We teach them that they are not abandoned. They are loved, they are heard, they are seen.

My heart pours out. My Father hears. My earthy father hears as well. I speak of fear and conflict and disunity in the Church. But I am reminded. HE hears. My Savior knows me and he SEES me.

I will trust. Like a newborn babe at his mothers breast. He will be there. I will cry out and he will listen and respond.

Each breath fights anxiety. Each exhale choses to rest. I will walk with Grace and rest in my faith and trust in HIS goodness and love.

Grateful for community unseen. Thankful for encouragement to press on.

Resting

Trusting

Hoping

KNOWING - He will come through
5-minute-friday-1.jpg

stop


~ Linking up with Lisa Jo at thegypsymomma.com for Five Minute Friday


Sunday, December 11, 2011

Anticipation

Today I will have hope. Relax into the process of mothering these boys. Knowing I am the best person for this job despite being quite imperfect. This trying harder and anxiety over all the little ways that I fail every day is dragging at my soul.
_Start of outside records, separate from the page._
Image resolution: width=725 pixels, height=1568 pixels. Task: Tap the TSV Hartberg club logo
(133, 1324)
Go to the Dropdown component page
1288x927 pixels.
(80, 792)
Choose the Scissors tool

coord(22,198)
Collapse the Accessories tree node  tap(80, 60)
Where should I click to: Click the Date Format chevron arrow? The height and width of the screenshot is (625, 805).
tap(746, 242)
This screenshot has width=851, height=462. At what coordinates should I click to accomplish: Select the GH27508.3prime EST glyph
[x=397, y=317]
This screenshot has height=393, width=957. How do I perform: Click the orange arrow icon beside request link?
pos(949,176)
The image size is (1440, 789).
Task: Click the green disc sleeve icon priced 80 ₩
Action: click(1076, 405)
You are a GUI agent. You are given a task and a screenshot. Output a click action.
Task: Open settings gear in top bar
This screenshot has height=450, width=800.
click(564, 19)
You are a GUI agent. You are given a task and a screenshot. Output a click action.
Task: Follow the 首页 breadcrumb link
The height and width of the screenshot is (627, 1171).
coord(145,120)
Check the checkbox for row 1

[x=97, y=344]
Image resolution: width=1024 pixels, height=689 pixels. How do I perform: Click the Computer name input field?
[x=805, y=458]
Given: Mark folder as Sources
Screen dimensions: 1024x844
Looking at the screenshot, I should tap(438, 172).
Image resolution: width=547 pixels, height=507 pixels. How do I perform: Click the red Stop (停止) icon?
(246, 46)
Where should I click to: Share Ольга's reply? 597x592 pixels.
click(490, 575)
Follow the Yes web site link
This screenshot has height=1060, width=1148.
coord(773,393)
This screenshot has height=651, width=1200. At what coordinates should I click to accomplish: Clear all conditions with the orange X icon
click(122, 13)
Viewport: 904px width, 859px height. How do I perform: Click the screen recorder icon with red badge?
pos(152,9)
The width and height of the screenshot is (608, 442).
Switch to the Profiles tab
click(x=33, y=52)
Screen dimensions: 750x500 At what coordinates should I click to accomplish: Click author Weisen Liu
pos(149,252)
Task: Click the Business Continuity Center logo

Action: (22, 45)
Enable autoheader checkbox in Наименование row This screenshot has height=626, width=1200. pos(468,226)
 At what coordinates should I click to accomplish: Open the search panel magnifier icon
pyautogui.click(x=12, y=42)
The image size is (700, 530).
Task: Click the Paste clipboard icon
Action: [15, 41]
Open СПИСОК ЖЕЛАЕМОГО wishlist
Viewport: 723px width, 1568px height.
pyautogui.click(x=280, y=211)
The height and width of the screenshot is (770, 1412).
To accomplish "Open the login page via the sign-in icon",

I want to be more myself and less the picture of who I think I should be. I am not an ideal. I am myself. I am their mother. I want to be who I was created to be and to balance the improving and the grace of resting in that process. I will allow His Spirit to work in me and stop trying to do all the work myself. Stop trying to make it seem like I am who I want to be. Who I think I should be. But rather, love myself in this place of imperfection and especially, love these boys as they grow.

I am attempting, once again, to wait with contented anticipation.

Just Write

Thursday, December 1, 2011

Construction

Our Work At Home Family has a new (old) job. Dan started construction this week and my heart is heavy. I was taking for granted the way I could ease into my mornings; Dan taking R (and sometimes both boys) downstairs to play while I rested. Caught my breath before starting my day. Dan leaves by 5:30 most mornings and isn't home until 7pm. I know many women do this regularly. I just don't want to. Oh my patience (or lack there of) how it wears thin by 5 and I feel like screaming (occasionally do). I am spoiled. Or rather very blessed.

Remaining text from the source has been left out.